# START OF SOURCE DOCUMENT

Ships that have intercepted hundreds of millions of dollars worth of cocaine. A command that defends the Coast Guard's cyber assets. And an icebreaker that's been at the forefront of the changing Arctic.
These are just some of the places graduating cadets at the Coast Guard Academy are headed in just a few short months.
On Thursday night, the 243 cadets that make up the Class of 2019 filled the Leamy Hall Auditorium to await the news of where they will start their careers as officers.
Most college graduates get word of a job offer by phone or email. Cadets learn of their first assignments in a night of Oscar-style reveal during which high-fives, cheers and slaps on the back were routine. There were even some tears.
In January, the cadets submitted a list of their top choices. Many list the type of job they're interested in or an area they'd like to live, and let the Coast Guard detailers pick for them.
A variety of factors such as class rank, grade point average and physical fitness evaluation score are weighed when determining assignments. Considerations are given to requests to co-locate from cadets who are planning to get married.
Forty-four percent of this year's graduating class got their top choice. Most of the cadets -- 87 percent -- will serve on Coast Guard ships.

# END OF SOURCE DOCUMENT
# START OF DATASET ENTRIES

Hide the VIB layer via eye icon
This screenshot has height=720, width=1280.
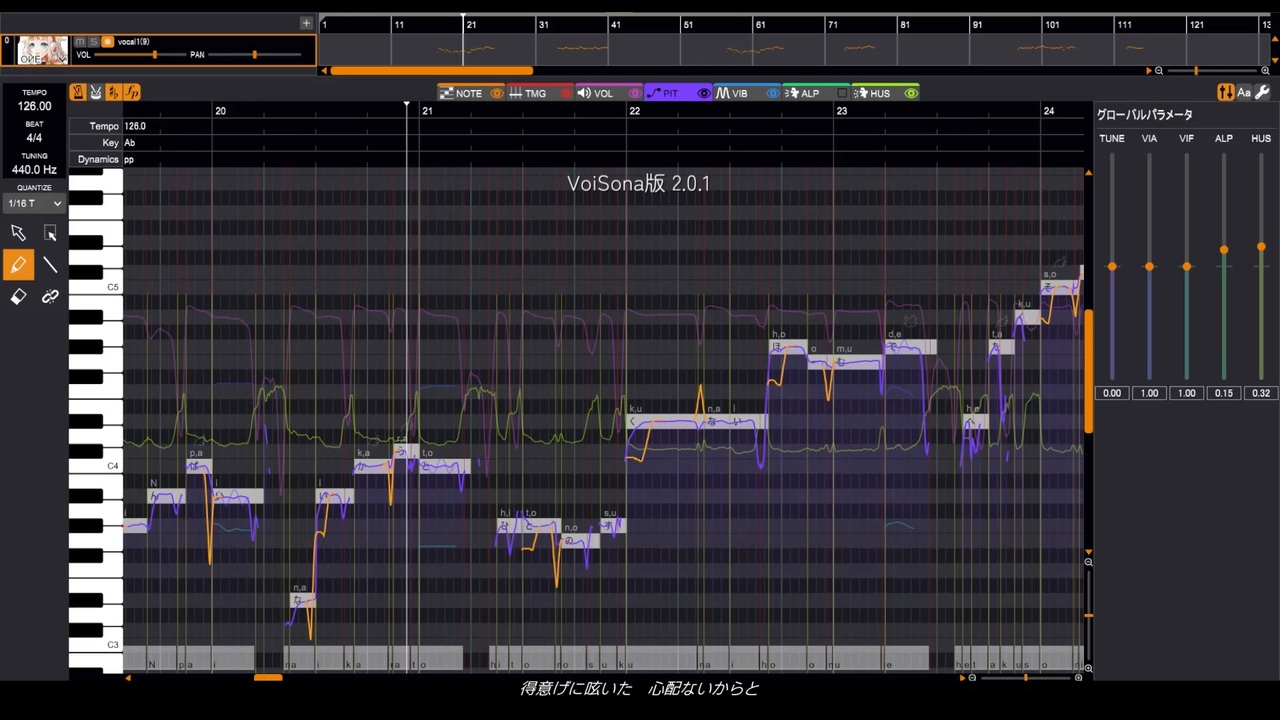pos(773,93)
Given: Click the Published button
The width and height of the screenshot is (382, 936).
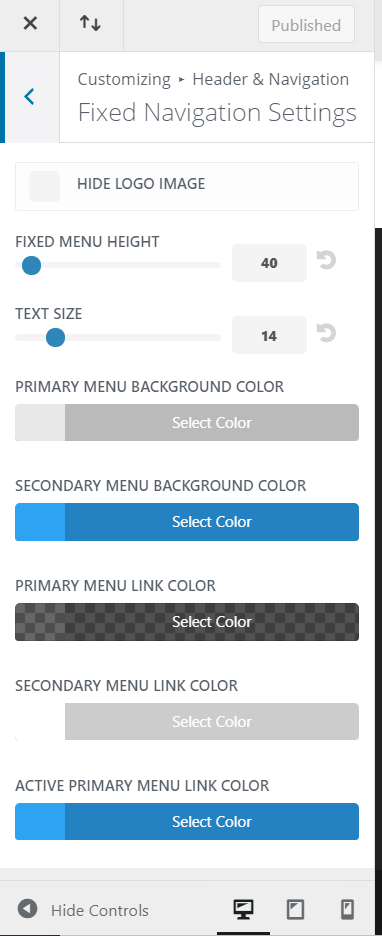Looking at the screenshot, I should point(306,25).
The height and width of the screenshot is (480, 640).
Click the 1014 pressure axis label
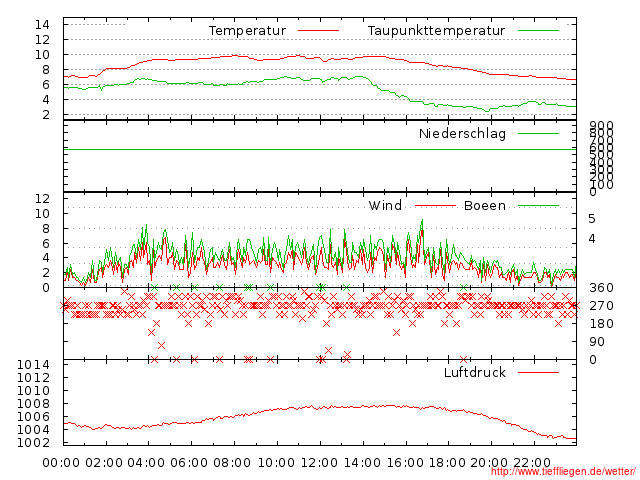(33, 364)
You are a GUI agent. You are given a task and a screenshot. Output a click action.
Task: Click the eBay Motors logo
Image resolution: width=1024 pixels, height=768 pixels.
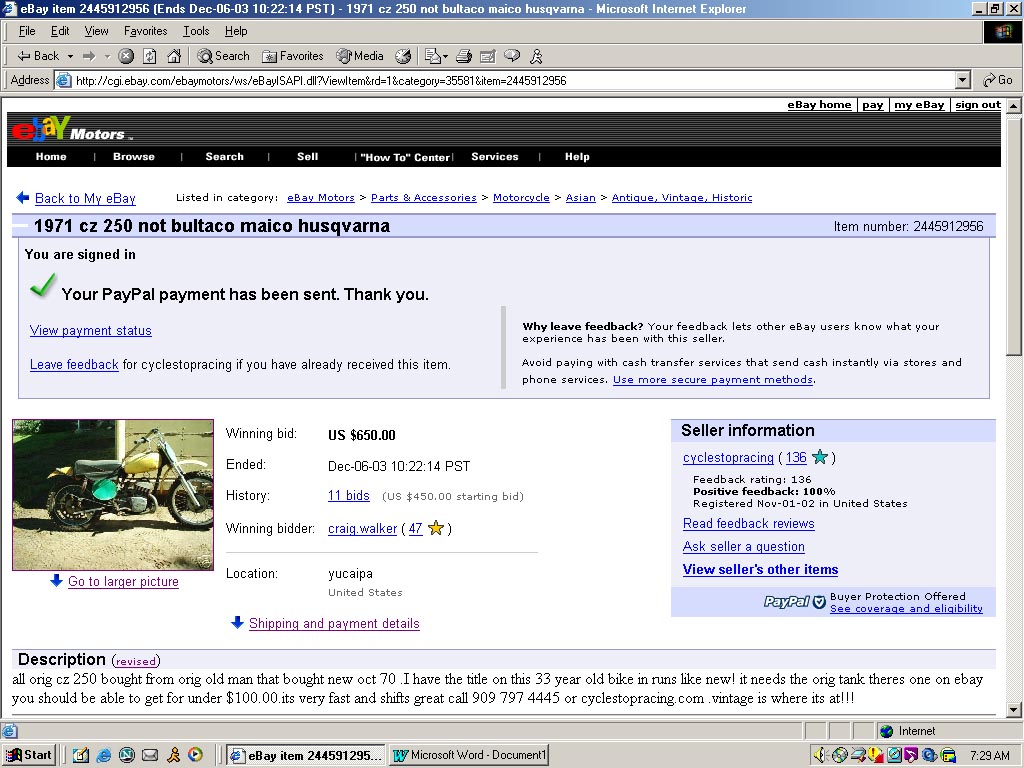tap(68, 129)
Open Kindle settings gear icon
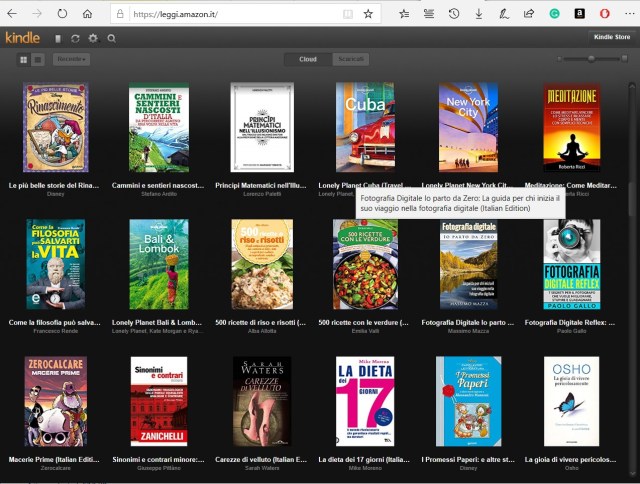Screen dimensions: 640x484 [x=92, y=38]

# END OF DATASET ENTRIES

▶ **TASKS TO CARRY OUT**
1. Answer these from the article on Coast Guard cadet assignments:
(a) How many cadets make up the Class of 2019?
(b) In what month did the cadets submit their list of top choices?
(c) What percentage of the cadets will serve on Coast Guard ships?
2. Duplicate everything in the cadet assignment article from "These are just" down to "even some tears.".

▶ **RESPONSES FOR EACH TASK**
1.
(a) 243
(b) January
(c) 87 percent

2.
These are just some of the places graduating cadets at the Coast Guard Academy are headed in just a few short months.
On Thursday night, the 243 cadets that make up the Class of 2019 filled the Leamy Hall Auditorium to await the news of where they will start their careers as officers.
Most college graduates get word of a job offer by phone or email. Cadets learn of their first assignments in a night of Oscar-style reveal during which high-fives, cheers and slaps on the back were routine. There were even some tears.